• [BRIEF] Copy out the lines of the listing from the one containing "This screenshot has height=431, width=1838." onward, through the last, without altering any.

• [EXERCISE DATA]

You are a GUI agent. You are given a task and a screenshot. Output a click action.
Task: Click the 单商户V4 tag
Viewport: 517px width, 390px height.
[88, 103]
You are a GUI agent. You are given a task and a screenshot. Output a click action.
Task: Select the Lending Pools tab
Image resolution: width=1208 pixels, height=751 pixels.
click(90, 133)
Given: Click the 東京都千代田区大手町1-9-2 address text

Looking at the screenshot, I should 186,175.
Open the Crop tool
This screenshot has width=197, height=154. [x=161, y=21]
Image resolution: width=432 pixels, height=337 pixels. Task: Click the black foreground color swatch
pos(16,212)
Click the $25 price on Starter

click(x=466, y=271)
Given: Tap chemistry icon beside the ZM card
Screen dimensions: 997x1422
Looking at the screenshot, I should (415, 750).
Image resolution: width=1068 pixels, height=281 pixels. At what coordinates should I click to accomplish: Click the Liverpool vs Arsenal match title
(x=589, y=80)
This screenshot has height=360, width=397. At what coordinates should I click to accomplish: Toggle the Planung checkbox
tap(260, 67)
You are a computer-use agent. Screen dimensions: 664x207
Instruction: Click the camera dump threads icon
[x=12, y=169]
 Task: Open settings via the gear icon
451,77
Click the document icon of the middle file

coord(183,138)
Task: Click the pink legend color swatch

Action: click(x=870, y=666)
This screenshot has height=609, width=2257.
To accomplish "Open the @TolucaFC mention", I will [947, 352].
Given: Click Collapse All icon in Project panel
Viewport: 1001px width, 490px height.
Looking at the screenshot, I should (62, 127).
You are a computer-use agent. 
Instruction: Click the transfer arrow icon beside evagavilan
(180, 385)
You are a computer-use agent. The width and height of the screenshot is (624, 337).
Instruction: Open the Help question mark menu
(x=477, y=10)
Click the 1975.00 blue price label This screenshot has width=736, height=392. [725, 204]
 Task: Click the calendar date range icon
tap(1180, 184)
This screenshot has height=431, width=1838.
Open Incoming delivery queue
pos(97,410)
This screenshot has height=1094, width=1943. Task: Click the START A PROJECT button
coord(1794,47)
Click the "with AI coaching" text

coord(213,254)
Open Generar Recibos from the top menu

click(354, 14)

• [WRITTEN ANSWER]
This screenshot has height=431, width=1838.
Open Incoming delivery queue
pos(97,410)
This screenshot has height=1094, width=1943. Task: Click the START A PROJECT button
coord(1794,47)
Click the "with AI coaching" text

coord(213,254)
Open Generar Recibos from the top menu

click(354, 14)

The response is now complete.